■ **Problem to solve**
Which lines of the data contain the string "This"? Show each of them.

■ **Source material**
---------------
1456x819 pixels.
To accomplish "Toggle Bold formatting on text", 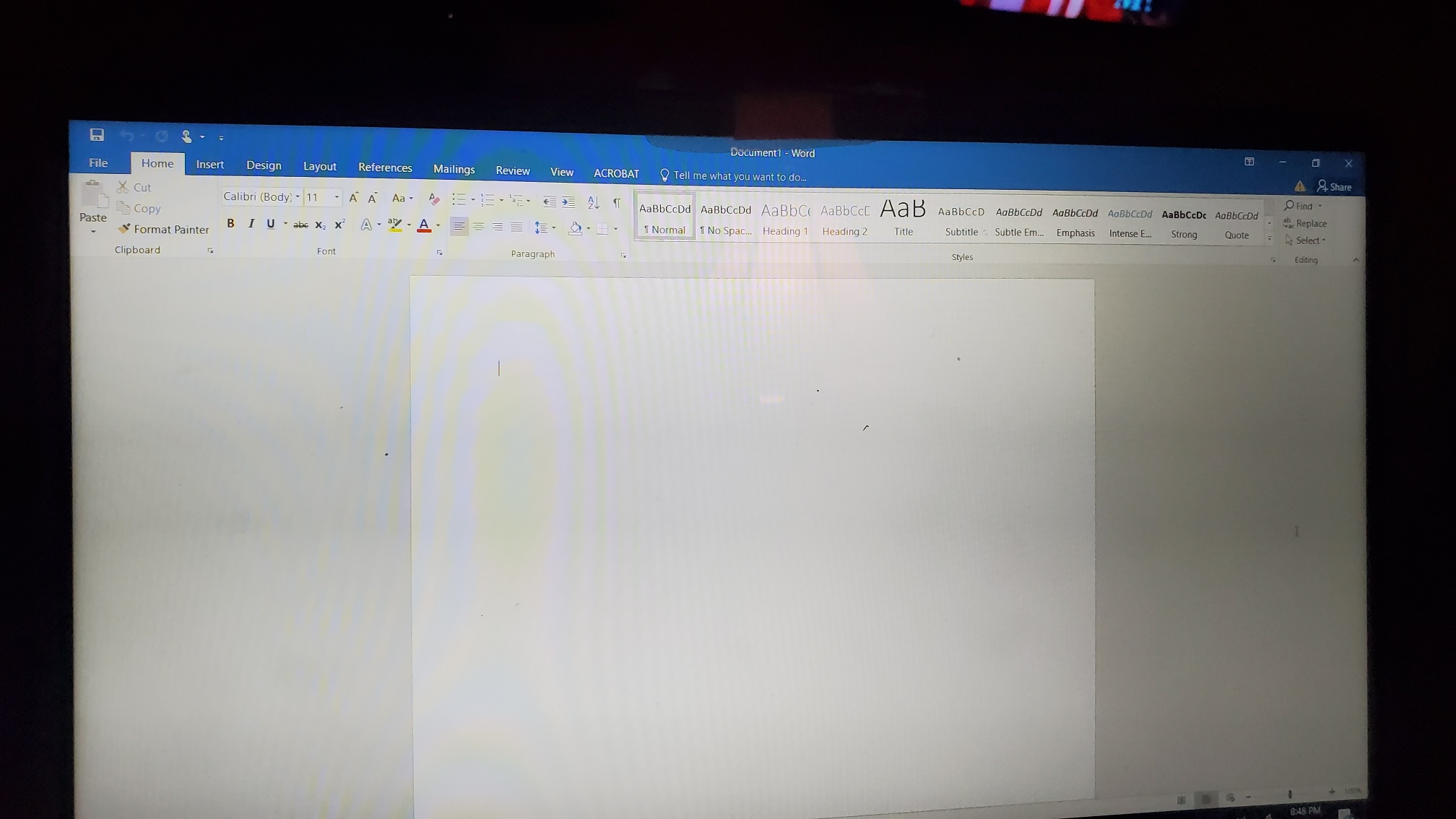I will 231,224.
---------------
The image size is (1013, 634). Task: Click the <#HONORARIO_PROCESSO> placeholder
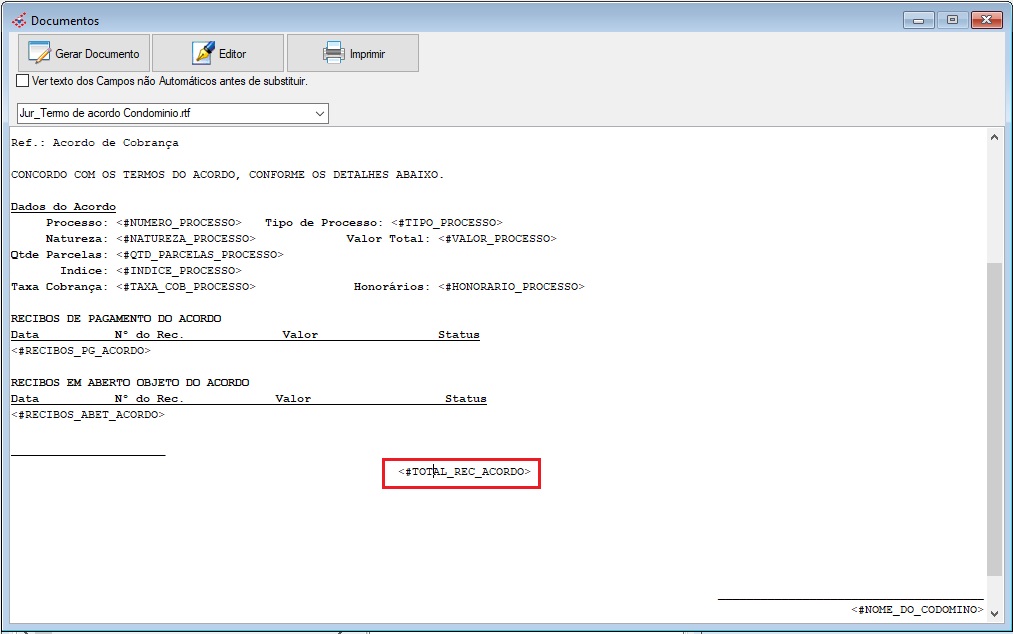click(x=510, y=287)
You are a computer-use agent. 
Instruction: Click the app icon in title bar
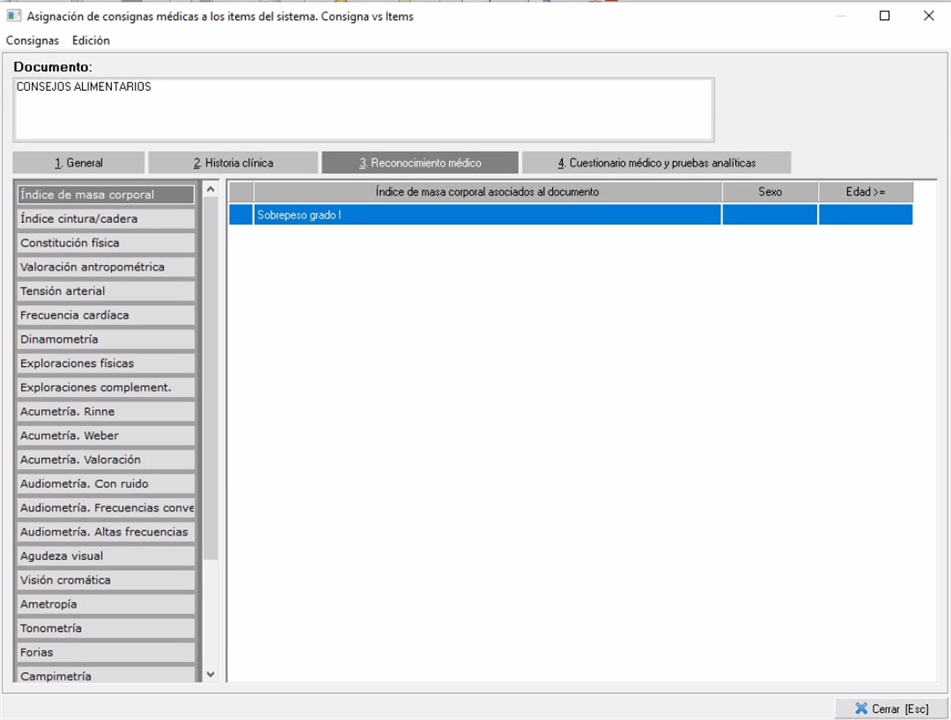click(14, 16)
---------------
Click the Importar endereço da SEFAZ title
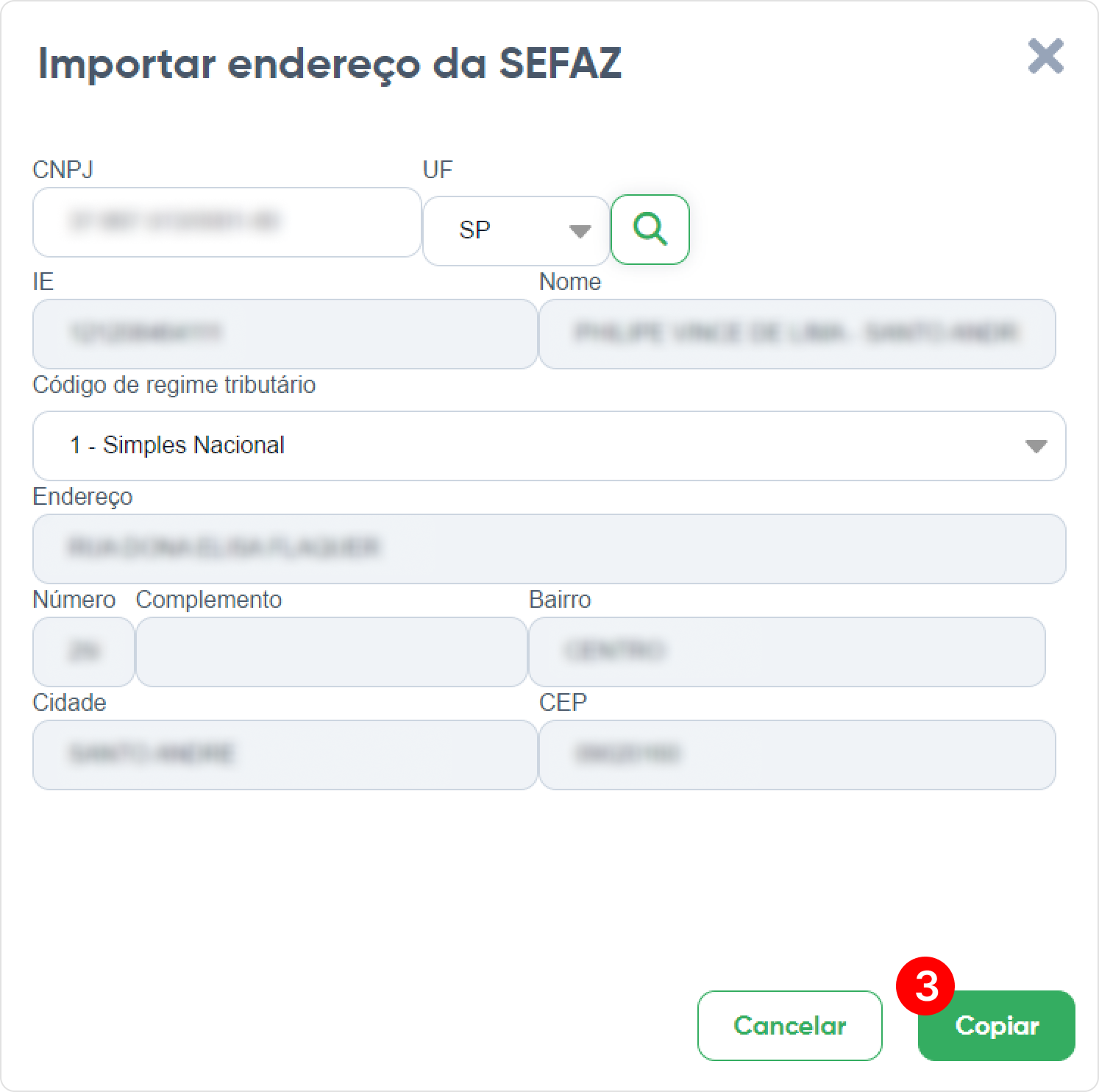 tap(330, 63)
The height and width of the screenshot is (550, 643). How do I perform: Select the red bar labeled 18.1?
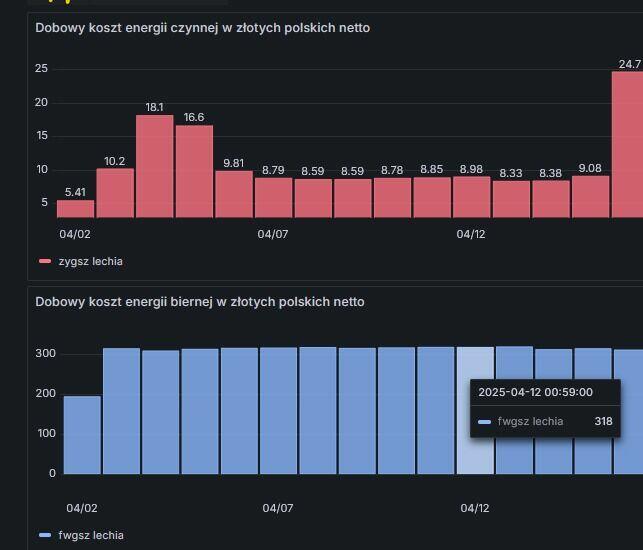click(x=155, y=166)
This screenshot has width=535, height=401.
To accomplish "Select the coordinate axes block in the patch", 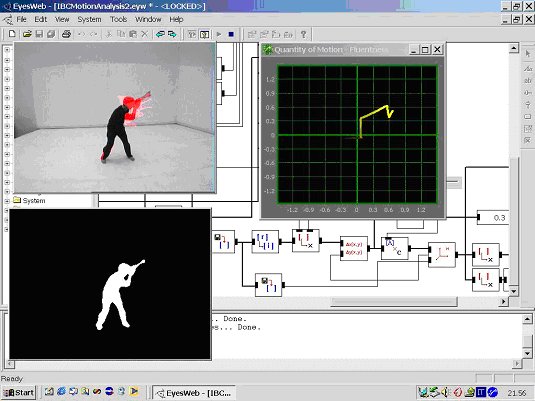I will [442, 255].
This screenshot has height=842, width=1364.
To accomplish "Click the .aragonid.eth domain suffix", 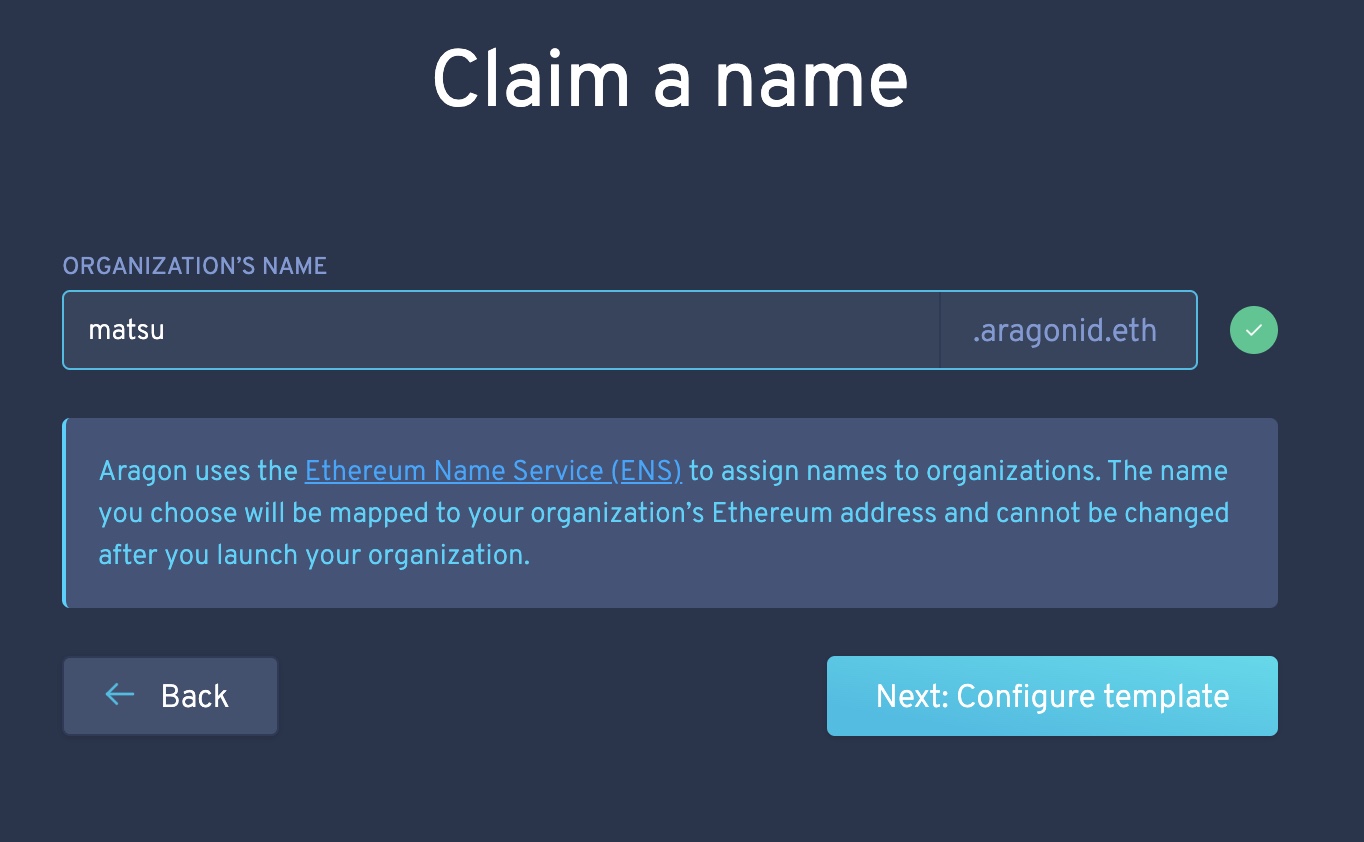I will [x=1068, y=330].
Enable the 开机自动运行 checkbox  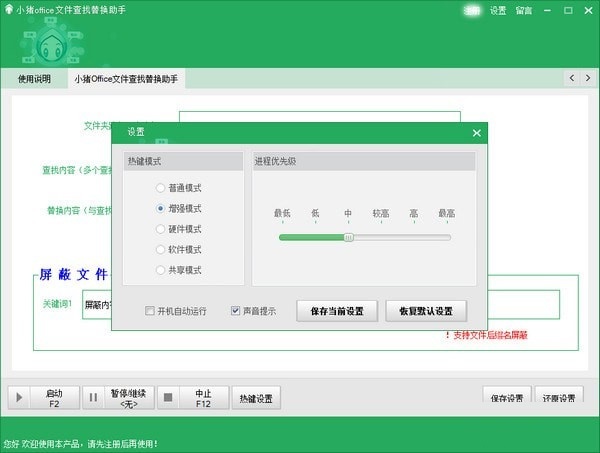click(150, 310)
---------------
■ **Answer for the task**
This screenshot has width=535, height=401.
This screenshot has height=842, width=1364.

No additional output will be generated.